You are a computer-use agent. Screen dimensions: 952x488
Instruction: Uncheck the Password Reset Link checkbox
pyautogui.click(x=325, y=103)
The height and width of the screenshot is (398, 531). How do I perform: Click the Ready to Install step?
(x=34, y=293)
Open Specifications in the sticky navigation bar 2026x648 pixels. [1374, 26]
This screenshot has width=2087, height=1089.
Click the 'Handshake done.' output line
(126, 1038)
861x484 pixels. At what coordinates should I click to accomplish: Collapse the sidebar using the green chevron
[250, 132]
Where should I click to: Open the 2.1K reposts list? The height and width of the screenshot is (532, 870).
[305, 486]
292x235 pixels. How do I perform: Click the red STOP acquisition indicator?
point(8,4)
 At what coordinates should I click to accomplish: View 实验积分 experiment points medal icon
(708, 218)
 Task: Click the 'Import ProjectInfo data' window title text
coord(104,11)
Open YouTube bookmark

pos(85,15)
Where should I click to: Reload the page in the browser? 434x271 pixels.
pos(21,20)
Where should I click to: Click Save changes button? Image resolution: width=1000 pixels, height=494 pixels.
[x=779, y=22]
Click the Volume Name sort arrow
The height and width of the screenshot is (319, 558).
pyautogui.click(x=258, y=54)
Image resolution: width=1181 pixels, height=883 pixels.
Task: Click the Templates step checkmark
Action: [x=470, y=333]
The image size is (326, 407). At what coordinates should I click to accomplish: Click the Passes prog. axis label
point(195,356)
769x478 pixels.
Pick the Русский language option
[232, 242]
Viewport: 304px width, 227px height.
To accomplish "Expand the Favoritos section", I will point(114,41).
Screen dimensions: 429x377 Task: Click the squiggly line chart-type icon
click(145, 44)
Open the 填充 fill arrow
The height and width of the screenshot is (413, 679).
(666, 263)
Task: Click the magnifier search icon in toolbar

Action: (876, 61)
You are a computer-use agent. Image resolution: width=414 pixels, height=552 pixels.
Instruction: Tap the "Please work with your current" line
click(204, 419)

* ACTIVITY *
Transcribe the records above exactly, but only from the line that contains "This screenshot has width=2087, height=1089." through their final line, inclusive.

* EXERCISE RESPONSE *
This screenshot has width=2087, height=1089.
Click the 'Handshake done.' output line
(126, 1038)
861x484 pixels. At what coordinates should I click to accomplish: Collapse the sidebar using the green chevron
[250, 132]
Where should I click to: Open the 2.1K reposts list? The height and width of the screenshot is (532, 870).
[305, 486]
292x235 pixels. How do I perform: Click the red STOP acquisition indicator?
point(8,4)
 At what coordinates should I click to accomplish: View 实验积分 experiment points medal icon
(708, 218)
 Task: Click the 'Import ProjectInfo data' window title text
coord(104,11)
Open YouTube bookmark

pos(85,15)
Where should I click to: Reload the page in the browser? 434x271 pixels.
pos(21,20)
Where should I click to: Click Save changes button? Image resolution: width=1000 pixels, height=494 pixels.
[x=779, y=22]
Click the Volume Name sort arrow
The height and width of the screenshot is (319, 558).
pyautogui.click(x=258, y=54)
Image resolution: width=1181 pixels, height=883 pixels.
Task: Click the Templates step checkmark
Action: [x=470, y=333]
The image size is (326, 407). At what coordinates should I click to accomplish: Click the Passes prog. axis label
point(195,356)
769x478 pixels.
Pick the Русский language option
[232, 242]
Viewport: 304px width, 227px height.
To accomplish "Expand the Favoritos section", I will point(114,41).
Screen dimensions: 429x377 Task: Click the squiggly line chart-type icon
click(145, 44)
Open the 填充 fill arrow
The height and width of the screenshot is (413, 679).
(666, 263)
Task: Click the magnifier search icon in toolbar

Action: (876, 61)
You are a computer-use agent. Image resolution: width=414 pixels, height=552 pixels.
Instruction: Tap the "Please work with your current" line
click(204, 419)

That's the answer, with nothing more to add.